The reason that’s a concern is that Debug.Log does a stack trace (which is good) but that takes time, so it’s nice to be able to toggle it. Drawray doesn’t do a stack trace, naturally.
I wish there was a similar toggle for drawing rays and lines. I wonder if I could wrap it somehow?
I could put Debug.Drawray in my own static method that way I wouldn’t need to rewrite an if-check every time, that’s what I’m gonna do now, but it does an extra if-check for every one. Then again, then I have a method call to a method doing nothing even if I turn debugging off in the build settings, so maybe that’s a bad idea?
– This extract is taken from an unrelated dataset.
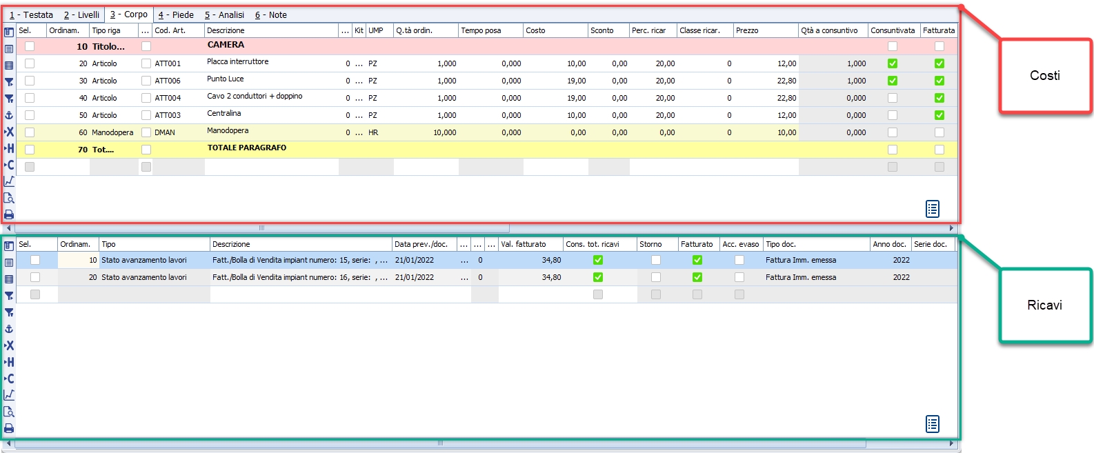Screen dimensions: 1094x453
Task: Open the 5 - Analisi tab
Action: [224, 14]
You guys typically just leave your draw rays on all the time? I don’t feel like making them and then removing them, I want to leave them in so I can see em’ in the future.
No, that’s only for Debug.Log; other stuff like DrawRay calls are still in the build. (So is Debug.Log for that matter, but I assume the Log function just returns without doing anything in that case, like DrawRay. However they are still technically taking time to run, just not very much.)
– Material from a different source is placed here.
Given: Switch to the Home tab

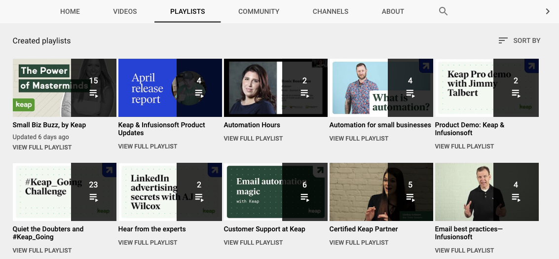Looking at the screenshot, I should [x=70, y=11].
With that knowledge I’ll do both things. I’m gonna make a class that just draws rays and such with my if statements to toggle the debug work on and off, then I’ll put it and every call to it as conditionally not compiled.
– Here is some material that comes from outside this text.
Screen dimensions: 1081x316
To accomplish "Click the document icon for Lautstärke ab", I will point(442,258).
It wouldn’t really be worth doing but I’m doing some stuff with Vector2’s and I’ve got a couple little methods that just draw a ray given Vector2’s instead of 3’s.
OK, I would like to toggle all Debug.Log statements on and off, so I searched and stumbled on this pretty recent thread. Any hints on where to change this: Debug.logger.logEnabled=false; would be super helpful!
Why not create a static bool in one of your classes called Global_Enable_DebugLines. Have it be false by default. In a class like a game manager class have this in the Awake function: #if UNITY_EDITOR
GameManager.Global_Enable_DebugLines = true; #endif
Remember to make the variable false in the OnDestroy() method
Then search your entire project and do a replace:
Original: Debug.DrawRay
Replace With: if (GameManager.Global_Enable_DebugLines) Debug.DrawRay
You can also have on-off switches for a particular script instance, so that only certain instances can do debug drawing if debug draws are enabled at all. Then your check becomes
Original: if (GameManager.Global_Enable_DebugLines) Debug.DrawRay
Replace With: if (GameManager.Global_Enable_DebugLines && this.debugDrawEnabled) Debug.DrawRay
Having a class to handle all debug draws is good program design but for a game I think it may be better to avoid the overhead of the extra method call. In your build you’d be wasting CPU time on method calls that do nothing. I’d personally prefer to just prevent the attempt of drawing the ray.